##### Available data
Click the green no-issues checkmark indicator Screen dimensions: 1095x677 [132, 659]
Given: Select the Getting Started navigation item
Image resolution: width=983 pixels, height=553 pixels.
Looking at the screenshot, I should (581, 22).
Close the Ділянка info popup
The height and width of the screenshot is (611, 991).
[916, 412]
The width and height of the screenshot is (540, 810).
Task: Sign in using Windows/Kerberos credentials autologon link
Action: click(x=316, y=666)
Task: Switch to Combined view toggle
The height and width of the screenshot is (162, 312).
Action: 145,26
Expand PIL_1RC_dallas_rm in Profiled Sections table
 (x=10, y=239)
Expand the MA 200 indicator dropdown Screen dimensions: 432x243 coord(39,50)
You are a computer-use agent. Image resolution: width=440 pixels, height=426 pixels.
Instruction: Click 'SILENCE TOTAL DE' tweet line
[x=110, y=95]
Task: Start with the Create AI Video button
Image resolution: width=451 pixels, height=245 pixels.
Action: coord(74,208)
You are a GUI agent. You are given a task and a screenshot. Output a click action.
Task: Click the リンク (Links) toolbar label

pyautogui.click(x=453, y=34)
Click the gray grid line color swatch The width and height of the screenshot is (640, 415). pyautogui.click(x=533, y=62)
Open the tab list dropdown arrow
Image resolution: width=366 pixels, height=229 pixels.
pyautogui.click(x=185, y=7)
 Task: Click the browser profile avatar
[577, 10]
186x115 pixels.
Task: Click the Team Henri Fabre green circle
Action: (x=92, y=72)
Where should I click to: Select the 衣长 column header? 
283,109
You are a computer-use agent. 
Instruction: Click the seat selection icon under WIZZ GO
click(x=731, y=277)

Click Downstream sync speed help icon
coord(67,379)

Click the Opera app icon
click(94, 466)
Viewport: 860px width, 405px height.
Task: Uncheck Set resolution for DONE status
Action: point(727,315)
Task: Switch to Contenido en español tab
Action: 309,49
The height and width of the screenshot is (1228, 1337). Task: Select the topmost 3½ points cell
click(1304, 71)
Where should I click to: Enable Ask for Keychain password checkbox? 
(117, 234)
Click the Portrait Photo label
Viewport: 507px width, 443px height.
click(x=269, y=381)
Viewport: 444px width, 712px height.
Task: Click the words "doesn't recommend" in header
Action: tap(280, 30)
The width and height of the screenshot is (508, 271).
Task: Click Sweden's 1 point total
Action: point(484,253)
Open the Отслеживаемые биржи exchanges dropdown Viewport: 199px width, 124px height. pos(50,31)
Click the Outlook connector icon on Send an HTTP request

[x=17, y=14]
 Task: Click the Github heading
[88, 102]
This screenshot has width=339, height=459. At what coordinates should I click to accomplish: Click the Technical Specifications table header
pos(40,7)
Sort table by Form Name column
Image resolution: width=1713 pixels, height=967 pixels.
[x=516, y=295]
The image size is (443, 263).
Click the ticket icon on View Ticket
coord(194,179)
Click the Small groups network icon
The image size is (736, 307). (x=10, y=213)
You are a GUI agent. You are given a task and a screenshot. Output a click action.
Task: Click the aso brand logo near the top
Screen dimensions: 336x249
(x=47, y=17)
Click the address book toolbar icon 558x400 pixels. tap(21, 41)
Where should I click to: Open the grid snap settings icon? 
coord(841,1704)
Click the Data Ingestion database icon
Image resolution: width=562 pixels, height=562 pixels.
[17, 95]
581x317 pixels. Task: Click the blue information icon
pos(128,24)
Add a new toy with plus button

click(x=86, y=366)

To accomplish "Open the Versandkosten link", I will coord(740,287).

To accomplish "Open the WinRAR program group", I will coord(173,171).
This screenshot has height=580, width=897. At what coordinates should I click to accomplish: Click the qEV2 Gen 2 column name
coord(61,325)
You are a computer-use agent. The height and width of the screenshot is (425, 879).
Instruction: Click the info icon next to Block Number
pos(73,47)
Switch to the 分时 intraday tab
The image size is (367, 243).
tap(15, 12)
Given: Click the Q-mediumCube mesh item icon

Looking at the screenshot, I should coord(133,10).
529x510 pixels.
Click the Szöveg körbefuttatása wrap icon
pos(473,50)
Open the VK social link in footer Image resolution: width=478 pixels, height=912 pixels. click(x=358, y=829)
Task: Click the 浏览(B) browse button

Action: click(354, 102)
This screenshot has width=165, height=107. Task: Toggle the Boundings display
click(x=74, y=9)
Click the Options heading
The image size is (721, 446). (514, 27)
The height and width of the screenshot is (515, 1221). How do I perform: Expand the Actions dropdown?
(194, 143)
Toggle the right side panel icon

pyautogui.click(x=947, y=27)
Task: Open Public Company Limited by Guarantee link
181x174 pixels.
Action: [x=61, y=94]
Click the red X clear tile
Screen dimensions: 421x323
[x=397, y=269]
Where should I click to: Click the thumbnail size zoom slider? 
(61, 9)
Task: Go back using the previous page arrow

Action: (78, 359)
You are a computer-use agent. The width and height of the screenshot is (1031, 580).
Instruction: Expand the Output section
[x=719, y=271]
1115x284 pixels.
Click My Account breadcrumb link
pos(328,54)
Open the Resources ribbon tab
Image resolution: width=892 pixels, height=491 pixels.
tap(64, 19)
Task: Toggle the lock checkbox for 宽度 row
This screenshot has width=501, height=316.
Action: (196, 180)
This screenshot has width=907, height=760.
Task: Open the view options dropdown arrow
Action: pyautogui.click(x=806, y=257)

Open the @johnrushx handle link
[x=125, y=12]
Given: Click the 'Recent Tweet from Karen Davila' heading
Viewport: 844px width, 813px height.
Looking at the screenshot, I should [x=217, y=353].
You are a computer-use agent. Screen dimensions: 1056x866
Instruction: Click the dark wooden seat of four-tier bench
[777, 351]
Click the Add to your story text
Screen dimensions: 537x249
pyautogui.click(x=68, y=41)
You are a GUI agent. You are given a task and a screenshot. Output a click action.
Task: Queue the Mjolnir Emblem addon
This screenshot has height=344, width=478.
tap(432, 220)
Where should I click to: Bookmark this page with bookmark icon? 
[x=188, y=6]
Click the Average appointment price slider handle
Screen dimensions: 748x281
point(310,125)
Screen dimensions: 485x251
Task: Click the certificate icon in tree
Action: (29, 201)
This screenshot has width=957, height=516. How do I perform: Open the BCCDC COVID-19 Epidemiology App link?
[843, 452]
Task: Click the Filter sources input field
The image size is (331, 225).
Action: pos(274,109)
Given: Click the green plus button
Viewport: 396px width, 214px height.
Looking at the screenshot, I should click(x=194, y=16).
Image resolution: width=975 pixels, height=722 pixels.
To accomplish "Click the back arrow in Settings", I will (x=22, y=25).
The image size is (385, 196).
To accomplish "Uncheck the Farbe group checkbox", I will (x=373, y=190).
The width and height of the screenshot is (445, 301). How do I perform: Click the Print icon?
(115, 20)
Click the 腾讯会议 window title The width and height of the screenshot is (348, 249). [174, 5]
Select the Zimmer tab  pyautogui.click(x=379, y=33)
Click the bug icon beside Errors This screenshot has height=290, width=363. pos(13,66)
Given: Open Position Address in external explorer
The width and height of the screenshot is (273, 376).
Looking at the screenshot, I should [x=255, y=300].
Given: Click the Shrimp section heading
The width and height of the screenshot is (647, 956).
##########
▶ [About this task]
The answer consists of the lines above that include the word "will", each copied exactly.

▶ [Written answer]
To accomplish "Open the Versandkosten link", I will coord(740,287).
To accomplish "Open the WinRAR program group", I will coord(173,171).
To accomplish "Click the back arrow in Settings", I will (x=22, y=25).
To accomplish "Uncheck the Farbe group checkbox", I will (x=373, y=190).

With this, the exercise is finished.